(Saved data entries)
════

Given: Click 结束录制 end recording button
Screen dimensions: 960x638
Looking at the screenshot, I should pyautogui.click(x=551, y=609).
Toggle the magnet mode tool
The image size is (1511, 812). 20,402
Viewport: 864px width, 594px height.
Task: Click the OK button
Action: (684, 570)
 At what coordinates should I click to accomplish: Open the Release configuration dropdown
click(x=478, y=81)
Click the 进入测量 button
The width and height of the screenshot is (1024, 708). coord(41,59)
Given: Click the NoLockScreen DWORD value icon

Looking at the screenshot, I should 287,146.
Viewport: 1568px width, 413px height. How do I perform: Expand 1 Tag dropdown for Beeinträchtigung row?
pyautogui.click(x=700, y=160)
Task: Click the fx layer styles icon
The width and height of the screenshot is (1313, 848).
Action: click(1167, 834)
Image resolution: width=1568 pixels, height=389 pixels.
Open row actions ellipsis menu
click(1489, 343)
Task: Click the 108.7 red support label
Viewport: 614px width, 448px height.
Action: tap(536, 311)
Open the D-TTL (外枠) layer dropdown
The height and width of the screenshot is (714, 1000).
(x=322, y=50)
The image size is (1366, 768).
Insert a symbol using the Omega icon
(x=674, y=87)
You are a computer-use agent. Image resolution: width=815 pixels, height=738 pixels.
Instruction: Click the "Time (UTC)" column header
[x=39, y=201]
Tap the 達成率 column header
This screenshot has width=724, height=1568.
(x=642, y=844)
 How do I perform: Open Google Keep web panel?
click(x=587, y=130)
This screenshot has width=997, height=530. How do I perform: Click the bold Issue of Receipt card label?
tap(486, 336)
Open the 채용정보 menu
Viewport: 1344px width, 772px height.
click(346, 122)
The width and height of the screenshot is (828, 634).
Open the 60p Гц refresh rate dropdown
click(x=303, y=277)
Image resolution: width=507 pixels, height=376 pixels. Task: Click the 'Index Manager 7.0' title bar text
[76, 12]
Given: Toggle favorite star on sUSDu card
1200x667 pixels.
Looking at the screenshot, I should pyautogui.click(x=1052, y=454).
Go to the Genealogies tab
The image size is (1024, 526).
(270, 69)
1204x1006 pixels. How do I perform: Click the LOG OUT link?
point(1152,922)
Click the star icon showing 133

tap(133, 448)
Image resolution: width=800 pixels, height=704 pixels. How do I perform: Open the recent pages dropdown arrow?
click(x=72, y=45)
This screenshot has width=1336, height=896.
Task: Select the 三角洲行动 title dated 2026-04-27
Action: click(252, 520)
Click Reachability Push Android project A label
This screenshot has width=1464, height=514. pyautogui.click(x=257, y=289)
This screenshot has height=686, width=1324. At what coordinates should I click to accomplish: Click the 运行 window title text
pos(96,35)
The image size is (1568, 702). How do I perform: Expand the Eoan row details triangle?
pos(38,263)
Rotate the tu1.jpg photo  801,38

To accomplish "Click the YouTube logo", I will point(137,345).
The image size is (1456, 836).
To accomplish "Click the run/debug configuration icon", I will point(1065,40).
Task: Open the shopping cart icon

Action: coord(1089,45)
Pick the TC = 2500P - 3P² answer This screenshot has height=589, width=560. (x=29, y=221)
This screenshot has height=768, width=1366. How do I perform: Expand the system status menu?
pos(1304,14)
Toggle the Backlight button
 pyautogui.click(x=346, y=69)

════

THE PROBLEM – Please return all of the entries exactly as they were given.

TASK OUTPUT –
Given: Click 结束录制 end recording button
Screen dimensions: 960x638
Looking at the screenshot, I should pyautogui.click(x=551, y=609).
Toggle the magnet mode tool
The image size is (1511, 812). 20,402
Viewport: 864px width, 594px height.
Task: Click the OK button
Action: (684, 570)
 At what coordinates should I click to accomplish: Open the Release configuration dropdown
click(x=478, y=81)
Click the 进入测量 button
The width and height of the screenshot is (1024, 708). coord(41,59)
Given: Click the NoLockScreen DWORD value icon

Looking at the screenshot, I should 287,146.
Viewport: 1568px width, 413px height. How do I perform: Expand 1 Tag dropdown for Beeinträchtigung row?
pyautogui.click(x=700, y=160)
Task: Click the fx layer styles icon
The width and height of the screenshot is (1313, 848).
Action: click(1167, 834)
Image resolution: width=1568 pixels, height=389 pixels.
Open row actions ellipsis menu
click(1489, 343)
Task: Click the 108.7 red support label
Viewport: 614px width, 448px height.
Action: tap(536, 311)
Open the D-TTL (外枠) layer dropdown
The height and width of the screenshot is (714, 1000).
(x=322, y=50)
The image size is (1366, 768).
Insert a symbol using the Omega icon
(x=674, y=87)
You are a computer-use agent. Image resolution: width=815 pixels, height=738 pixels.
Instruction: Click the "Time (UTC)" column header
[x=39, y=201]
Tap the 達成率 column header
This screenshot has width=724, height=1568.
(x=642, y=844)
 How do I perform: Open Google Keep web panel?
click(x=587, y=130)
This screenshot has width=997, height=530. How do I perform: Click the bold Issue of Receipt card label?
tap(486, 336)
Open the 채용정보 menu
Viewport: 1344px width, 772px height.
click(346, 122)
The width and height of the screenshot is (828, 634).
Open the 60p Гц refresh rate dropdown
click(x=303, y=277)
Image resolution: width=507 pixels, height=376 pixels. Task: Click the 'Index Manager 7.0' title bar text
[76, 12]
Given: Toggle favorite star on sUSDu card
1200x667 pixels.
Looking at the screenshot, I should pyautogui.click(x=1052, y=454).
Go to the Genealogies tab
The image size is (1024, 526).
(270, 69)
1204x1006 pixels. How do I perform: Click the LOG OUT link?
point(1152,922)
Click the star icon showing 133

tap(133, 448)
Image resolution: width=800 pixels, height=704 pixels. How do I perform: Open the recent pages dropdown arrow?
click(x=72, y=45)
This screenshot has width=1336, height=896.
Task: Select the 三角洲行动 title dated 2026-04-27
Action: click(252, 520)
Click Reachability Push Android project A label
This screenshot has width=1464, height=514. pyautogui.click(x=257, y=289)
This screenshot has height=686, width=1324. At what coordinates should I click to accomplish: Click the 运行 window title text
pos(96,35)
The image size is (1568, 702). How do I perform: Expand the Eoan row details triangle?
pos(38,263)
Rotate the tu1.jpg photo  801,38

To accomplish "Click the YouTube logo", I will point(137,345).
The image size is (1456, 836).
To accomplish "Click the run/debug configuration icon", I will point(1065,40).
Task: Open the shopping cart icon

Action: coord(1089,45)
Pick the TC = 2500P - 3P² answer This screenshot has height=589, width=560. (x=29, y=221)
This screenshot has height=768, width=1366. How do I perform: Expand the system status menu?
pos(1304,14)
Toggle the Backlight button
 pyautogui.click(x=346, y=69)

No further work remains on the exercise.